Leur présence est indéniable au Parlement européen et, selon la plupart des députés, elle est même nécessaire. « On en a besoin, car on n’a pas d’expertise sur tous les sujets. Les parties prenantes ont besoin d’être entendues », estime Catherine Chabaud. Le problème ? « On entend toujours les mêmes », insiste la députée. Le manque de représentation de la pêche dite « artisanale » est confirmé par tous. « Au niveau du Parlement, il y a Europêche, le plus grand lobby pour la pêche industrielle mais les artisans ne sont absolument pas entendus aujourd’hui », estime Caroline Roose. Cette représentation de la pêche « industrielle » s’est fait ressentir notamment lors d’un colloque organisé en décembre dernier au Parlement européen par le Français François-Xavier Bellamy.

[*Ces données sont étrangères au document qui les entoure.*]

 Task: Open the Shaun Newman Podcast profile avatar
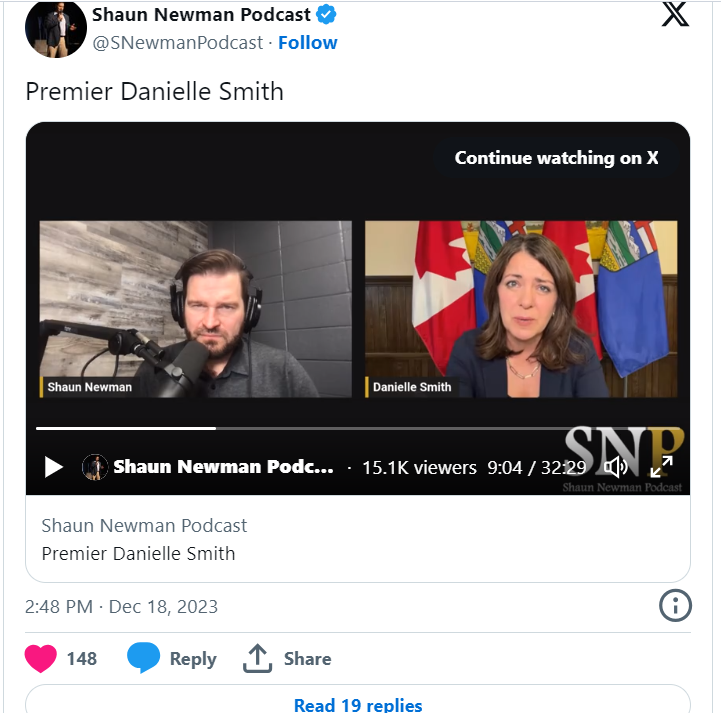tap(56, 28)
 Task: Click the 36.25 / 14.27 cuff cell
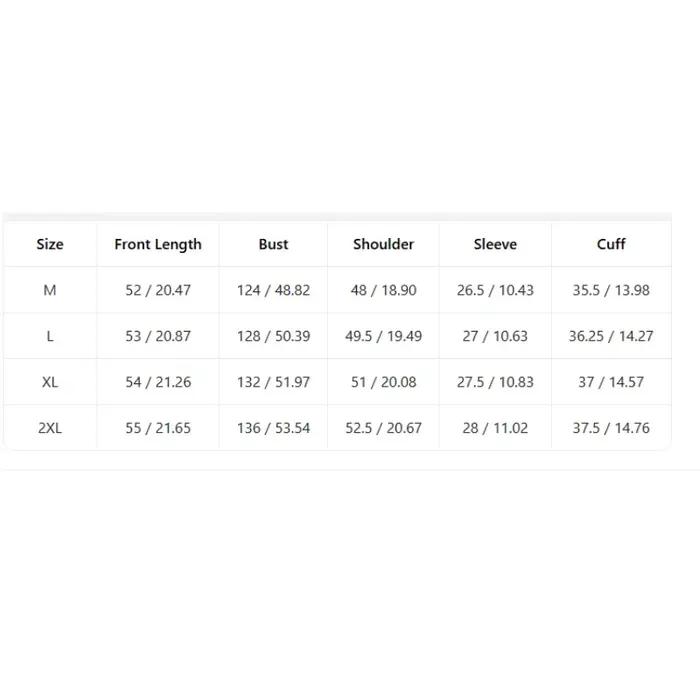point(611,336)
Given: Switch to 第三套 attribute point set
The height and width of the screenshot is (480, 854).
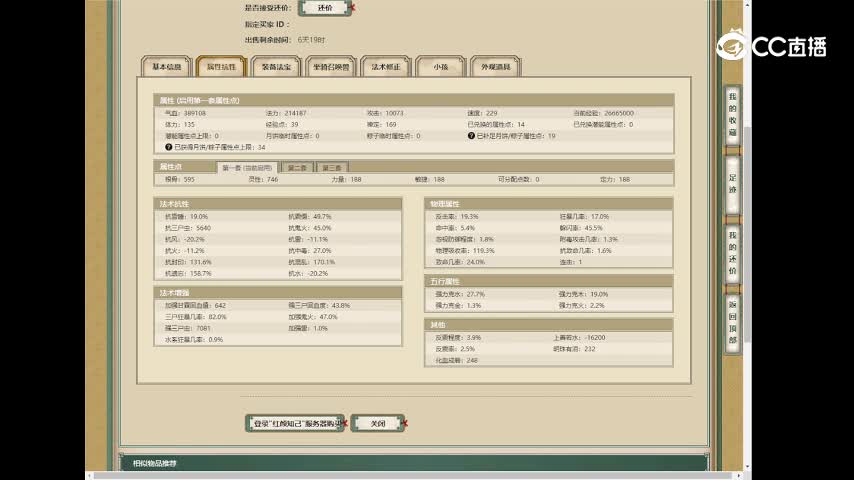Looking at the screenshot, I should [332, 168].
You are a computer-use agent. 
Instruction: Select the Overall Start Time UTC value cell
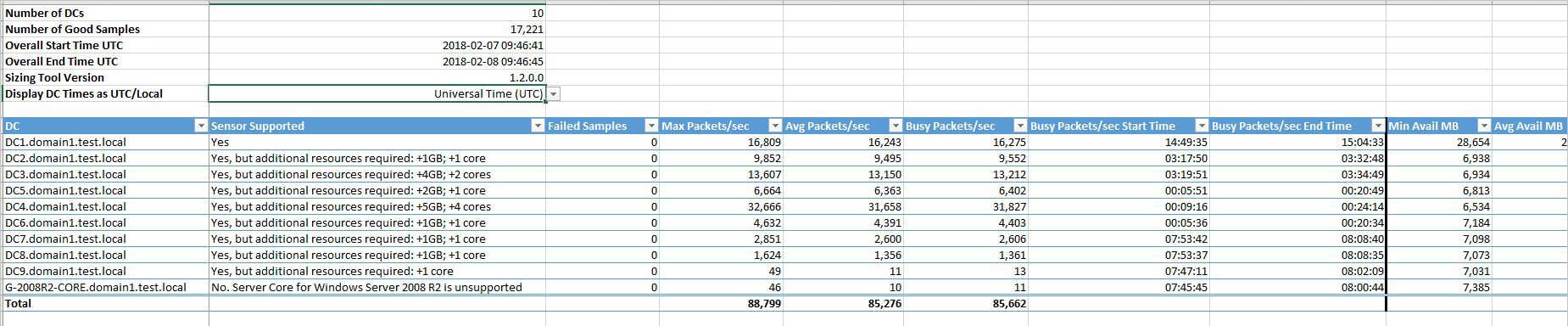coord(377,45)
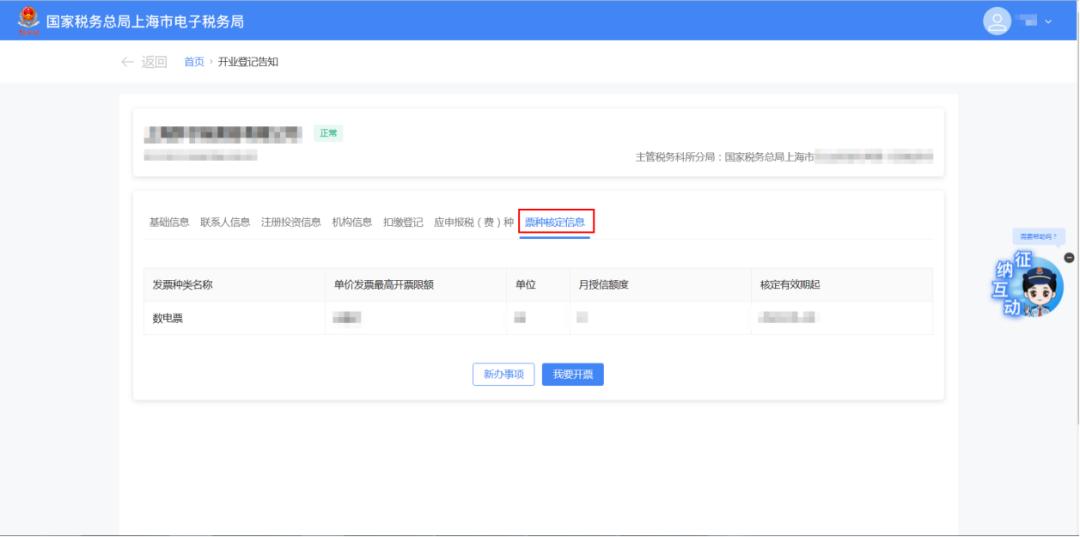1080x537 pixels.
Task: Open the user avatar icon
Action: tap(997, 21)
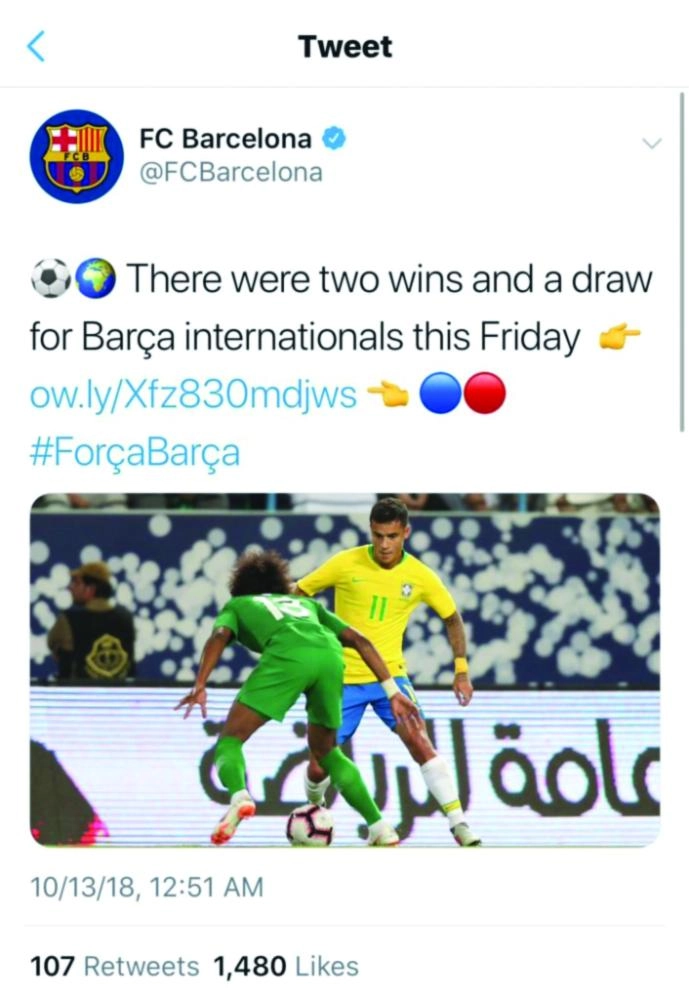
Task: Open the FC Barcelona display name
Action: [225, 138]
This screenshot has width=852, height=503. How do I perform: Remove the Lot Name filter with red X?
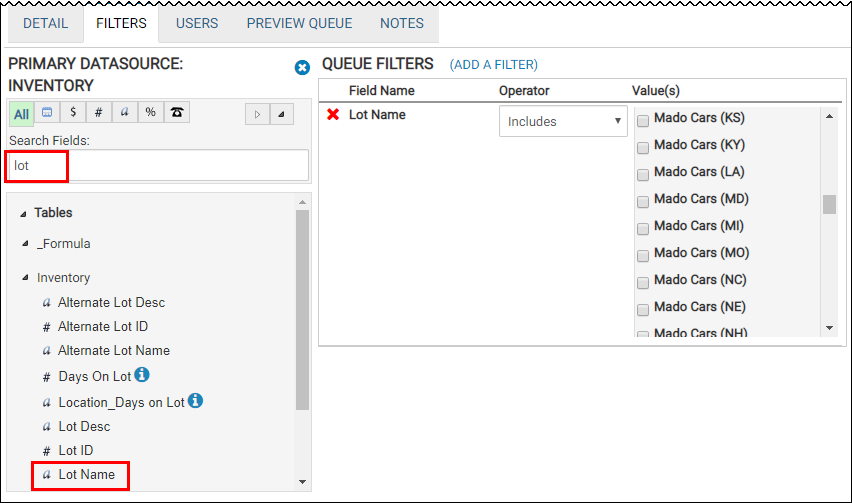(x=333, y=115)
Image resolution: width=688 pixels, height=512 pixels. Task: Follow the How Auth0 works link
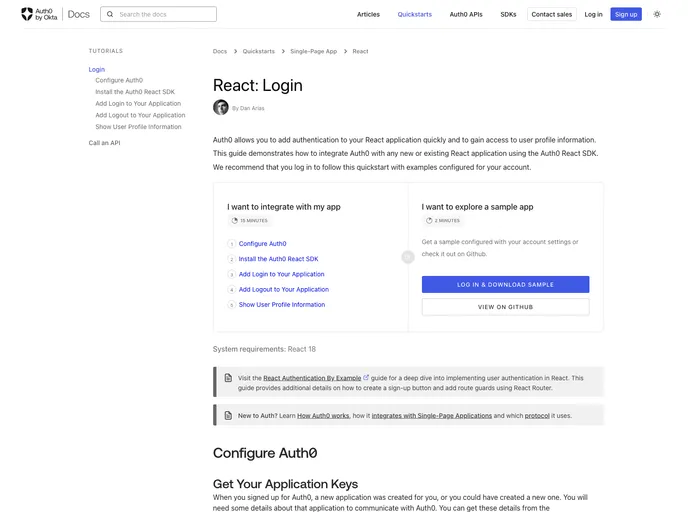(323, 414)
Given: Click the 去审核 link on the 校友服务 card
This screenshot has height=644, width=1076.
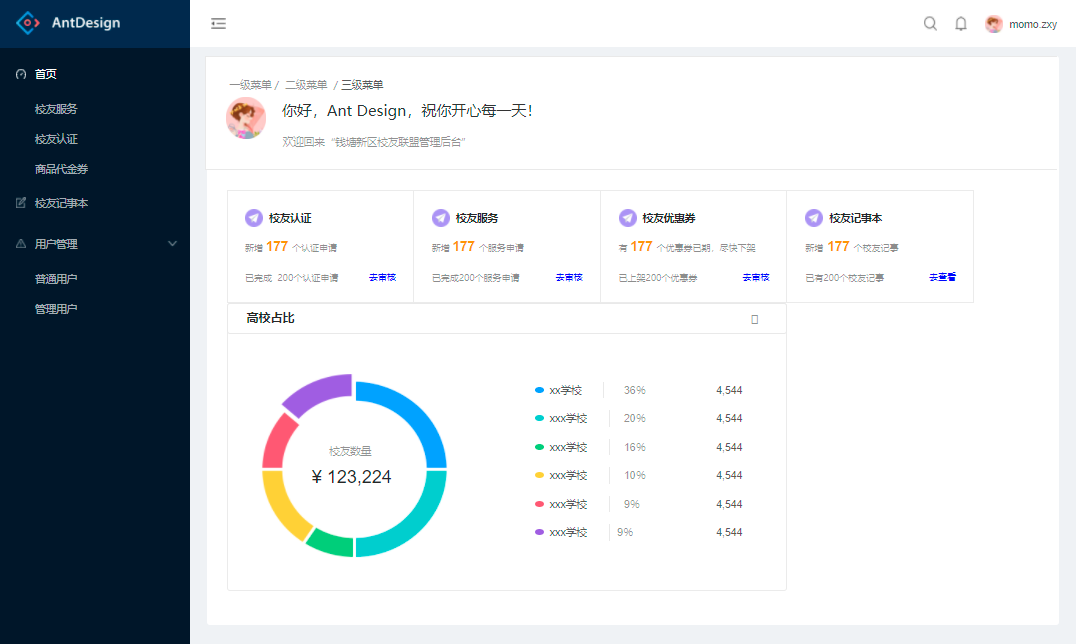Looking at the screenshot, I should click(568, 277).
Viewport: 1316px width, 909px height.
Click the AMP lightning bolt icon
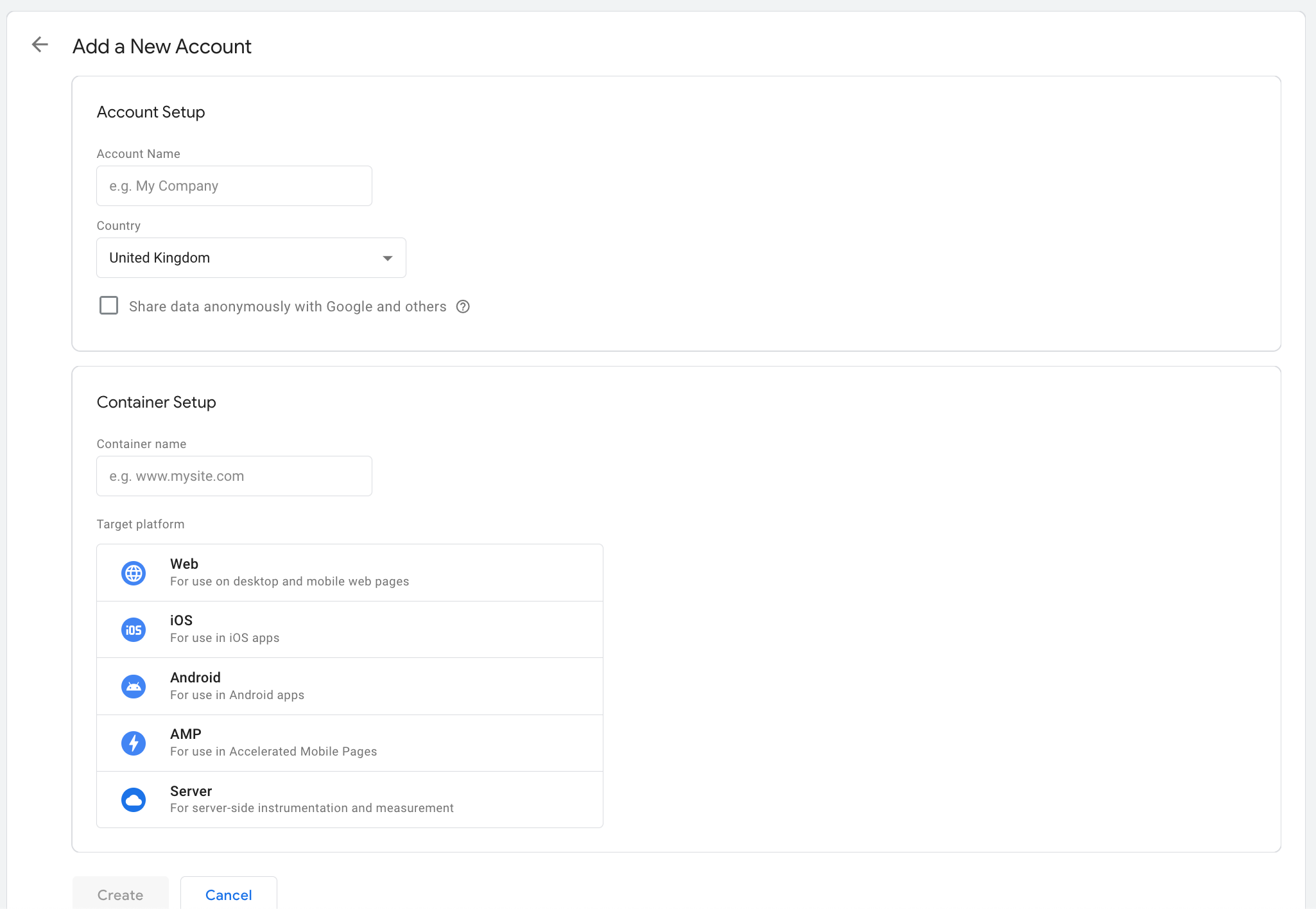(133, 743)
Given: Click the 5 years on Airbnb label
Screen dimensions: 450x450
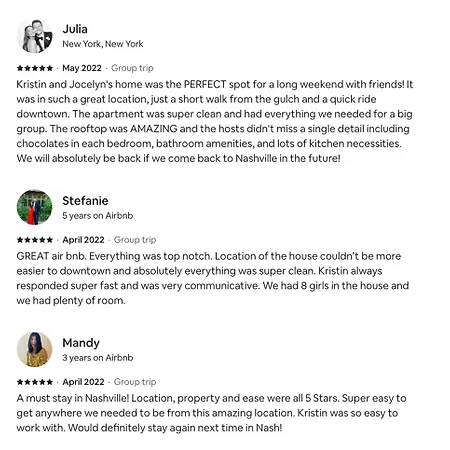Looking at the screenshot, I should point(98,216).
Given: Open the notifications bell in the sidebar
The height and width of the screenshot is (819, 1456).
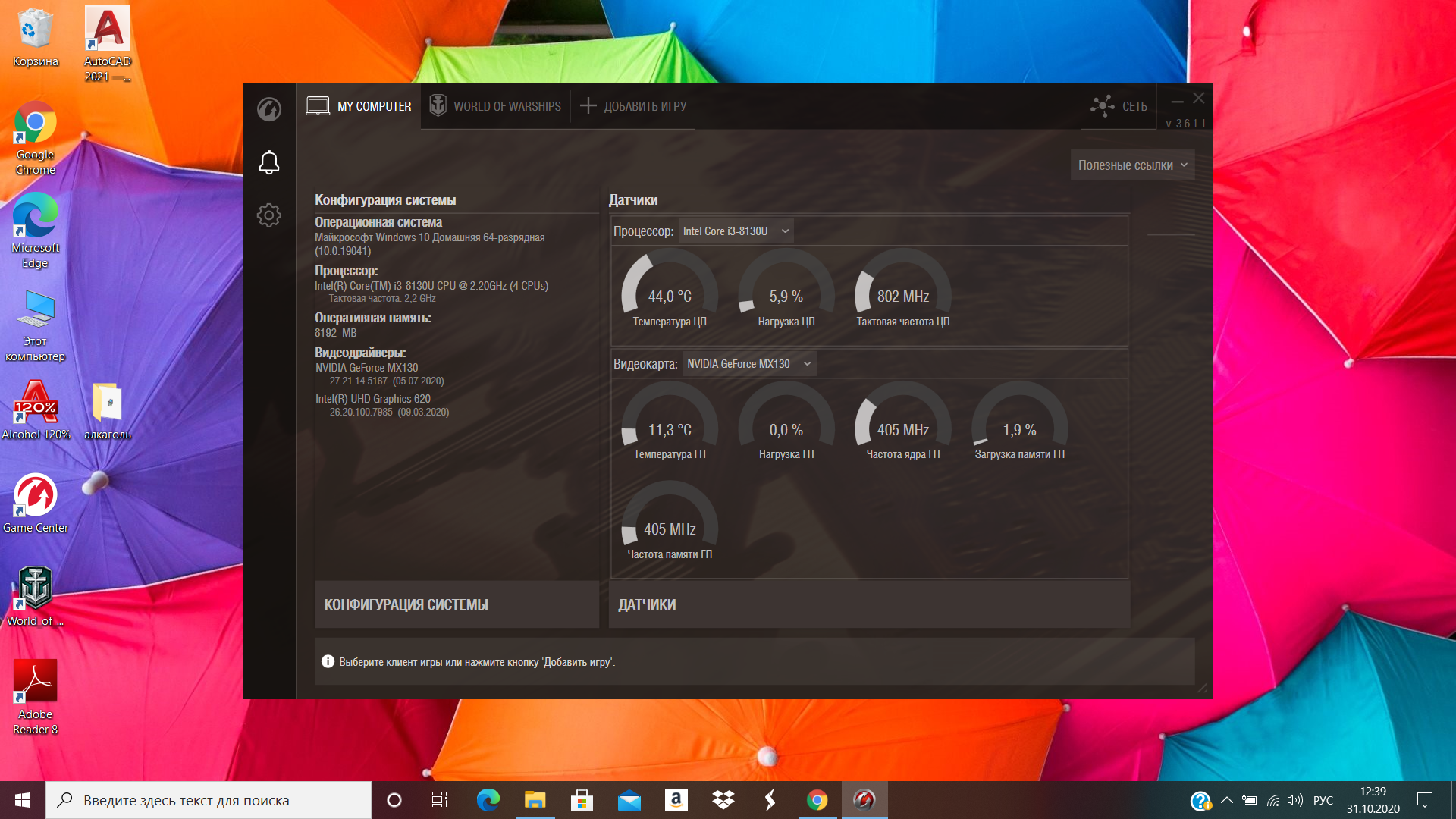Looking at the screenshot, I should (x=269, y=162).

Même si ce dernier trouve « stérile » d’opposer systématiquement pêche artisanale et pêche industrielle, on comptait Tim Heddema, président de l’association des armateurs de chalutiers pélagiques néerlandais (PFA), et Geoffroy Dhellemmes, directeur général de l’armement France Pélagique, parmi les professionnels invités à ce colloque. Les pêcheurs eux-mêmes évoquent le poids des lobbies de la pêche industrielle dans l’UE. « Comment voulez-vous qu’on soit entendu si personne ne nous représente au Parlement européen ? C’est un travail à temps plein et on ne peut pas laisser ça entre les mains des associations. Mais au sein du Comité national des pêches, on semble ne pas s’en soucier », s’énerve un professionnel français.